Genetic analysis of Helicobacter pylori strain populations colonizing the stomach at different times postinfection

Genetic diversity of the human gastric pathogen Helicobacter pylori in an individual host has been observed; whether this diversity represents diversification of a founding strain or a mixed infection with distinct strain populations is not clear. To examine this issue, we analyzed multiple single-colony isolates from two to four separate stomach biopsies of eight adult and four pediatric patients from a high-incidence Mexican population. Eleven of the 12 patients contained isolates with identical random amplified polymorphic DNA, amplified fragment length polymorphism, and vacA allele molecular footprints, whereas a single adult patient had two distinct profiles. Comparative genomic hybridization using whole-genome microarrays (array CGH) revealed variation in 24 to 67 genes in isolates from patients with similar molecular footprints.

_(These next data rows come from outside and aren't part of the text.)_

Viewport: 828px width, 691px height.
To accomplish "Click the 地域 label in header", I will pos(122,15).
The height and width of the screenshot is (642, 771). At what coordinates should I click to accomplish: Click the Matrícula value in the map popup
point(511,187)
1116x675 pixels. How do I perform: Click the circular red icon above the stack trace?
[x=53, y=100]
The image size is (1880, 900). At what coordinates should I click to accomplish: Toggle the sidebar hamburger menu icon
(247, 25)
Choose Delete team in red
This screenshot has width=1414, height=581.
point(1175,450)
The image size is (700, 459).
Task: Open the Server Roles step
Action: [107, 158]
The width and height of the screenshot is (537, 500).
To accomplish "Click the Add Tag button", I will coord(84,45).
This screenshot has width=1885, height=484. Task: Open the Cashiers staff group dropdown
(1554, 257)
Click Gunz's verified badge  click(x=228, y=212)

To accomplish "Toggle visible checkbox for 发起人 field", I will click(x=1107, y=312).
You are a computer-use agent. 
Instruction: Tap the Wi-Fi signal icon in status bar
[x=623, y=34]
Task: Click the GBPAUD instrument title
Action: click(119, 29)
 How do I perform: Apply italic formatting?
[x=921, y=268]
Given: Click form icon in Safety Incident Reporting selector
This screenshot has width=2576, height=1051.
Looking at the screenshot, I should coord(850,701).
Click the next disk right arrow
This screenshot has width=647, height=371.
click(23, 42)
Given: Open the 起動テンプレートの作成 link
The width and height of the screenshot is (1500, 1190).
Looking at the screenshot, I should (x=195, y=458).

The one patient with distinct profiles contained two strain populations differing at 113 gene loci, including the cag pathogenicity island virulence genes. The two strain populations in this single host had different spatial distributions in the stomach and exhibited very limited genetic exchange. The total genetic divergence and pairwise genetic divergence between isolates from adults and isolates from children were not statistically different. We also analyzed isolates obtained 15 and 90 days after experimental infection of humans and found no evidence of genetic divergence, indicating that transmission to a new host does not induce rapid genetic changes in the bacterial population in the human stomach. Our data suggest that humans are infected with a population of closely related strains that vary at a small number of gene loci, that this population of strains may already be present when an infection is acquired, and that even during superinfection genetic exchange among distinct strains is rare.